HORIZONT Swiss Vor 9

Neun Dinge, die Sie heute Morgen wissen sollten.

   Artikel anhören
Hinweisschild Zürich
© Boscorelli
Hinweisschild Zürich
Guten Morgen. Vor der neuen "Bachelorette"-Staffel auf 3+ hat "20 Minuten" die Instagram-Profile der Kandidaten durchgescrollt. "Dabei tauchen seltsame Posts auf", schreibt "20 Minuten". U.a. ein Bild von Servicetechniker Philippe (26), der im Januar 2014 oberkörperfrei mit einem Armeegewehr posierte. Mittlerweile hat er den Post gelöscht. Hier weitere News von HORIZONT Swiss: Die SBB hat dem Unternehmen Valora den Zuschlag für die Bewirtschaftung der schweizweit 262 Kiosk- und Convenience-Flächen erteilt. Die neuen Läden mit neuartigen Konzepten werden laufend bis 2021 eröffnet.


Dreimal die Eishockey-Playoffs in der Schweizer Meisterschaft, einmal Meteo und die Tagesschau auf SRF, das sind die Top 5-Sendungen der letzten Woche in der Zielgruppe 15-49 Jahre. Auf Platz 6 schaffte es dann noch Germany's Next Topmodell von ProSieben.

Alle reden über Customer Experience - richtig kapiert, worauf es ankommt, hätten bisher aber die wenigsten. Das sagen die beiden Ex-Ogilvy-Manager Monika Schürholz und Marc Czesnik und versprechen, mit ihrer Beratungsfirma MIIICX neue Konzepte zu liefern. 


Fernsehwerbung war gestern? Von wegen! Patrick Skorupka, Head of TV Operations bei der Bewegtbild-Agentur Videobeat, klärt in seinem Gastbeitrag bei HORIZONT Online über drei immer noch geläufige Irrtümer zur aktuellen TV-Vermarktung auf.

Der Boom der Sprachassistenten setzt sich ungebremst fort - damit werden die digitalen Helfer auch für die Werbeindustrie immer relevanter. Doch wer interessiert sich überhaupt für Alexa, Siri, Cortana & Co? Und welche Zielgruppen lassen sich entsprechend über sie ansprechen? Dieser Frage ist Quantcast nachgegangen.

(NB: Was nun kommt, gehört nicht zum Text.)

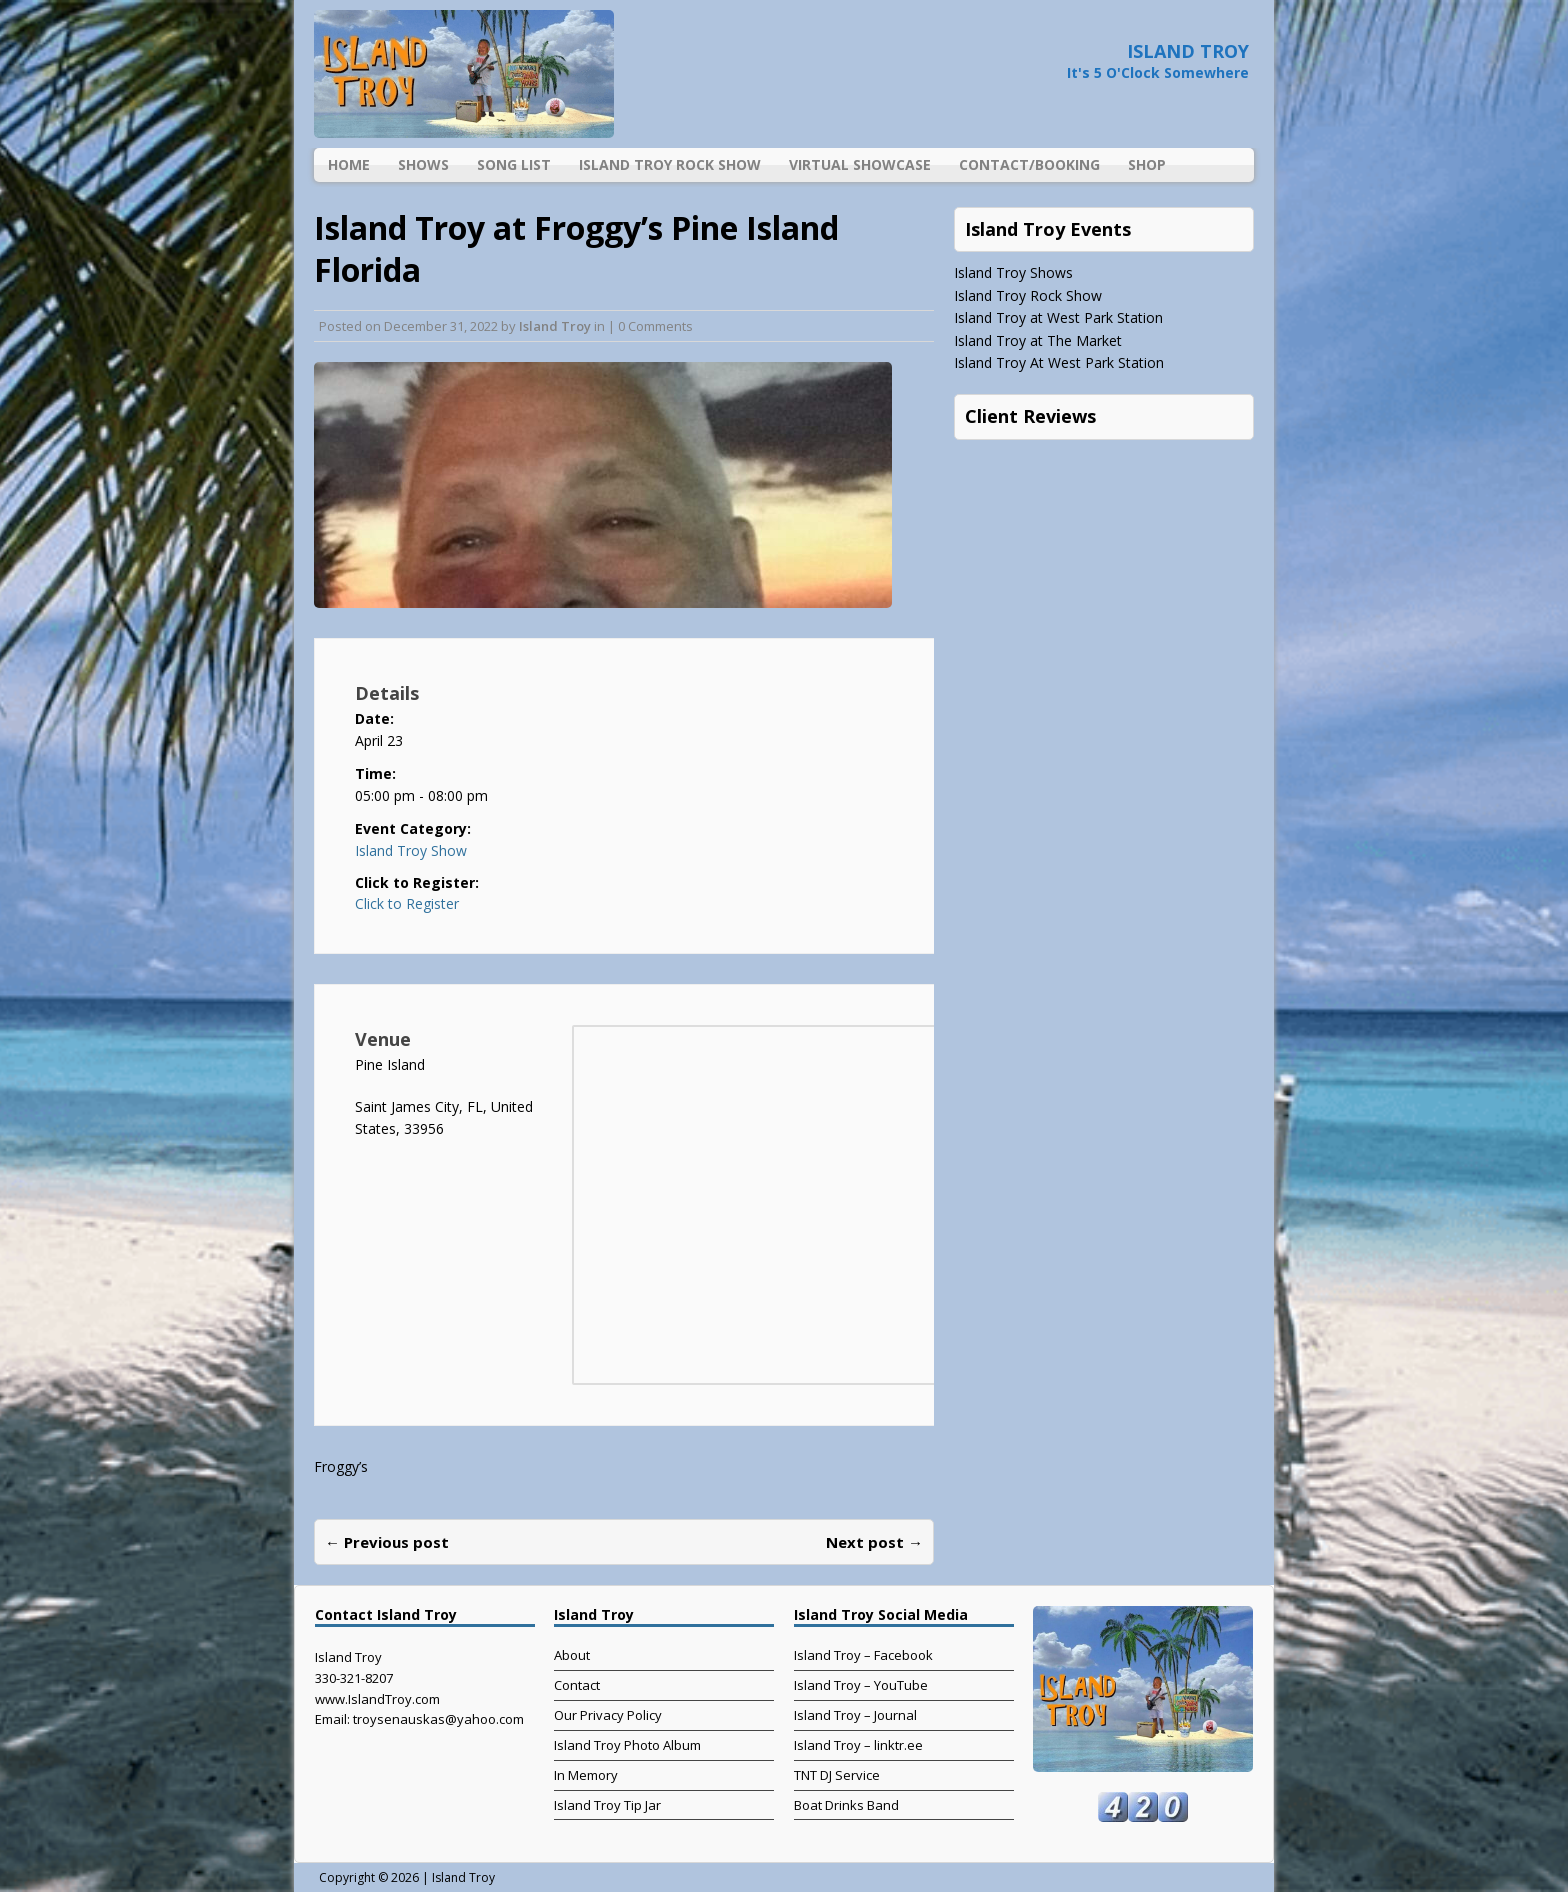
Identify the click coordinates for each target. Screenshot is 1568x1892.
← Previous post (387, 1542)
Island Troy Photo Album (627, 1745)
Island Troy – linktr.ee (858, 1745)
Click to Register (407, 904)
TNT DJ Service (837, 1775)
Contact (577, 1685)
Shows (423, 164)
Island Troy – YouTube (861, 1685)
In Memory (586, 1775)
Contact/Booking (1029, 164)
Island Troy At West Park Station (1059, 362)
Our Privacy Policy (608, 1715)
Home (349, 164)
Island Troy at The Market (1038, 340)
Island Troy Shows (1013, 272)
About (572, 1655)
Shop (1147, 164)
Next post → (874, 1542)
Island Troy (555, 326)
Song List (514, 164)
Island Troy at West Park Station (1058, 317)
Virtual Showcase (860, 164)
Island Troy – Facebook (863, 1655)
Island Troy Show (411, 850)
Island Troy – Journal (855, 1715)
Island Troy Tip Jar (607, 1805)
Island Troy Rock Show (670, 164)
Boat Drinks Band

Von wegen leere Kassen im Marketing: Im Bericht für das 1. Geschäftsquartal 2019 bestätigt Procter & Gambles CFO Jon Moeller, dass der Konzern seine Ausgaben gesteigert habe. Und auch Konkurrent Unilever hat seine Marketinginvestitionen hochgefahren. Grund zum Jubeln hat die Werbebranche aber deshalb noch lange nicht.

Twitter gelingt es immer besser, seine Nutzerbasis in Werbeeinnahmen umzumünzen. Das geht zumindest aus den gestern veröffentlichten Quartalszahlen des Unternehmens hervor. Auch hierzulande will Twitter seine Vermarktung weiter ankurbeln und veröffentlicht eine detaillierte Zielgruppenstudie. Die wichtigsten Ergebnisse exklusiv im Überblick.

In Deutschland werden wesentlich weniger Werbeplätze programmatisch, also automatisiert, eingekauft als in anderen großen europäischen Werbemärkten. Liegt die Quote im länderübergreifenden Durchschnitt bei 65 Prozent, sind es im hiesigen Markt nur 48 Prozent. Das hat das Interactive Advertising Bureau (IAB) herausgefunden.

Im Ranking der größten deutschen PR-Agenturen gibt es nur wenig Bewegung. An der Spitze steht weiter die Berliner MC Group vor Fischer-Appelt und der Ketchum-Gruppe. Diese kann zwar Platz 3 verteidigen, verliert laut Hochrechnung von PR-Journal-Herausgeber und Rankingverfasser Gerhard Pfeffer aber mehr als 25 Prozent ihrer Umsätze.